[![Open In Colab](https://colab.research.google.com/assets/colab-badge.svg)](https://colab.research.google.com/github/sci-ndp/ndp-ep-py/blob/main/docs/source/tutorials/s3_management.ipynb)
[![Binder](https://mybinder.org/badge_logo.svg)](https://mybinder.org/v2/gh/sci-ndp/ndp-ep-py/main?filepath=docs%2Fsource%2Ftutorials%2Fs3_management.ipynb)

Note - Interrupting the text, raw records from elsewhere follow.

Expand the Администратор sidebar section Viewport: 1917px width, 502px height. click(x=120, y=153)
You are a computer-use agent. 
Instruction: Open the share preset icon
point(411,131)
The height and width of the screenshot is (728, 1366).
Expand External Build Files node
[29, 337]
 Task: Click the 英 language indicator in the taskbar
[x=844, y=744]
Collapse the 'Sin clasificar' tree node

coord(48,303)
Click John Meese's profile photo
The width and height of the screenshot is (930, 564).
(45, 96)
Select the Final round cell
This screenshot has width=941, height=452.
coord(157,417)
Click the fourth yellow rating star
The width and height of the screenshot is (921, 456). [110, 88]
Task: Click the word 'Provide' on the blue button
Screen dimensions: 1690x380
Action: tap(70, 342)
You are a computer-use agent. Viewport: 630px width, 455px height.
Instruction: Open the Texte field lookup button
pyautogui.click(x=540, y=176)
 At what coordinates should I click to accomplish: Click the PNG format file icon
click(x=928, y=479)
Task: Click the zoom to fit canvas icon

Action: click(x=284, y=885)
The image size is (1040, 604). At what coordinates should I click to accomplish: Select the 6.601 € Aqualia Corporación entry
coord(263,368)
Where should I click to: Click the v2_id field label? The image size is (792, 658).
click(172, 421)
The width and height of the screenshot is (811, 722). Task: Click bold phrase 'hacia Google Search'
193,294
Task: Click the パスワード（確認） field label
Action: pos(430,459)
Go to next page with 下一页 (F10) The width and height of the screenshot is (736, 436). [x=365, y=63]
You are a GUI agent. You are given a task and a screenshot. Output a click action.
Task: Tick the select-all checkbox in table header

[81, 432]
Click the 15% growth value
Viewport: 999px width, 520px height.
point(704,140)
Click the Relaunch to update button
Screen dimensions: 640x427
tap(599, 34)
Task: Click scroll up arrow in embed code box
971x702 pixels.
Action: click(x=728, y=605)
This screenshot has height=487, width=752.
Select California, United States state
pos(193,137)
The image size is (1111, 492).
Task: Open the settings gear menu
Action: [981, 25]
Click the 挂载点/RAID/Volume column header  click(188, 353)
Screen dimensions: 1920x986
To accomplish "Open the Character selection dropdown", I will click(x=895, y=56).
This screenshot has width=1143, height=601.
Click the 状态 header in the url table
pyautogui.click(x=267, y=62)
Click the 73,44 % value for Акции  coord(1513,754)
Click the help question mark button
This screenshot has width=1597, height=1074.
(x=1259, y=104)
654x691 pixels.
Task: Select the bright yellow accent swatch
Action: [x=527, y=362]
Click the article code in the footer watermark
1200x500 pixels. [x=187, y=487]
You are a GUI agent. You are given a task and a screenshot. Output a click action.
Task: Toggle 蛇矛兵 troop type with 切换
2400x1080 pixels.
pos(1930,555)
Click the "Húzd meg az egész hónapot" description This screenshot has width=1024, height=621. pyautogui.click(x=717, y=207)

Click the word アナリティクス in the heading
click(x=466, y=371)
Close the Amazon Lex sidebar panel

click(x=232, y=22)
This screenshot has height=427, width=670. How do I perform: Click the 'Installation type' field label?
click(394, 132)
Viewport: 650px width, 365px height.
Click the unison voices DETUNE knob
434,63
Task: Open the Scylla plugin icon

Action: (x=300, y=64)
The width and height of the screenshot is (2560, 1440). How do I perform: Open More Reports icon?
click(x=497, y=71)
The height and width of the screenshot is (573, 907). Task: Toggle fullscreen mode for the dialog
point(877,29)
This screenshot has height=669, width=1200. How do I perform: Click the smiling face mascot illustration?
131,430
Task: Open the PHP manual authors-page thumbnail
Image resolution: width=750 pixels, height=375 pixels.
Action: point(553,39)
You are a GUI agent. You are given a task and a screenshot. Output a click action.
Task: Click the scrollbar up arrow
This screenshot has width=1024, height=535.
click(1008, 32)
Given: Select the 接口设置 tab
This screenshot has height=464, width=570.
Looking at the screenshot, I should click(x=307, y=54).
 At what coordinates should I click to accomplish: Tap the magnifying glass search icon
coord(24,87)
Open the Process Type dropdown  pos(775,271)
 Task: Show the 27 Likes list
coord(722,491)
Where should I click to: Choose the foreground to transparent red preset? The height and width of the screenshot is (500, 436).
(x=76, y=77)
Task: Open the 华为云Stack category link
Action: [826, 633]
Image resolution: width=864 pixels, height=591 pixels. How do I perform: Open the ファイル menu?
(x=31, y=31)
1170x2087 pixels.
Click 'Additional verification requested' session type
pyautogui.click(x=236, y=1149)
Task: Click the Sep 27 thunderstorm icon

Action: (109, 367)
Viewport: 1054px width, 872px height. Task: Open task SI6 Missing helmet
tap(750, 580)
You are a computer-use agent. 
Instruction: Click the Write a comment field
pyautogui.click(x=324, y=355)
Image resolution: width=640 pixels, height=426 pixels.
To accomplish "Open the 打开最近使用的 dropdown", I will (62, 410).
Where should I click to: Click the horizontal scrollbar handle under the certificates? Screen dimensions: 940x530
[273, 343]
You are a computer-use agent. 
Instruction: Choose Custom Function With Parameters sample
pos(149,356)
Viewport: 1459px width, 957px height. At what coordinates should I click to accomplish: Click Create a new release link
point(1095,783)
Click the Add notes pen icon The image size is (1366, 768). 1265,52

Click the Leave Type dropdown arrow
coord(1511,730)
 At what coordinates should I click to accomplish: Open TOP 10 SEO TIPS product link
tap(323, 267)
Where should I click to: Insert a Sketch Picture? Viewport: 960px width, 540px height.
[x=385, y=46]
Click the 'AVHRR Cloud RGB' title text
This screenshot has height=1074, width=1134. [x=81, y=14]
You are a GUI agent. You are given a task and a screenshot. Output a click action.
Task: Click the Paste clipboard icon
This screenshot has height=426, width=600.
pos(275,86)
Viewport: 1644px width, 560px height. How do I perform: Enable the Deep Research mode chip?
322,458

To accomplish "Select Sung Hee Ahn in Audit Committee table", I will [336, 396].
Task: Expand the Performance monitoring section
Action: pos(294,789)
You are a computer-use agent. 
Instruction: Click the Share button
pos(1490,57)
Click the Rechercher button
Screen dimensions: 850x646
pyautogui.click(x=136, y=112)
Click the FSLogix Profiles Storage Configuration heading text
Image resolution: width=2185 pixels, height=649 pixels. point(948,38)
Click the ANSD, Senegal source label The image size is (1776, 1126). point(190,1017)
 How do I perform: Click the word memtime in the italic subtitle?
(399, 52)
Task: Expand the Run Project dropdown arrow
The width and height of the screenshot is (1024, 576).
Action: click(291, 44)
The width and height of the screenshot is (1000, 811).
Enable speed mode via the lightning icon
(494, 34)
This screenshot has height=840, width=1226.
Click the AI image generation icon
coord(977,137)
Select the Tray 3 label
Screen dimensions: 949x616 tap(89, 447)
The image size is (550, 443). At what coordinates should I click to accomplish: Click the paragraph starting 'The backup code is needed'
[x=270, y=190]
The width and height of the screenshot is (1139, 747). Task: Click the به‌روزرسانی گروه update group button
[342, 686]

# S3 Buckets and Objects Management Tutorial

Welcome to the comprehensive tutorial on S3 buckets and objects management with the NDP EP Python client!

## 🎯 What You'll Learn

This tutorial covers complete S3 data management workflows:

- **🪣 Bucket Management**: Create, list, inspect, and delete S3 buckets
- **📁 Object Operations**: Upload, download, list, and delete objects
- **📊 Metadata Handling**: Work with object metadata and properties
- **🔗 Presigned URLs**: Generate secure temporary URLs for uploads/downloads
- **📈 Batch Operations**: Efficiently manage multiple files
- **🛡️ Error Handling**: Robust error handling and best practices
- **🧹 Resource Cleanup**: Proper cleanup of S3 resources

## 🔧 Use Cases

Perfect for:
- **Data Lake Management**: Managing large datasets in S3
- **File Storage**: Storing and retrieving files programmatically
- **Data Sharing**: Creating secure links for data sharing
- **Backup Systems**: Automated backup and restore workflows
- **Data Processing**: ETL pipelines with S3 integration

## ⚠️ Prerequisites

- Valid NDP EP API credentials (token)
- S3 permissions on the target API instance
- Basic understanding of S3 concepts (buckets, objects, keys)

## 🛡️ Safety Note

This tutorial creates and deletes S3 resources. Always test on development systems first and ensure proper cleanup.

In [None]:
# Install required libraries
!pip install ndp-ep

# Import required modules
import io
import json
import time
import getpass
from typing import List, Dict, Any, Optional
from ndp_ep import APIClient

print("✅ Libraries installed and imported successfully!")
print("📚 Ready to start S3 management tutorial")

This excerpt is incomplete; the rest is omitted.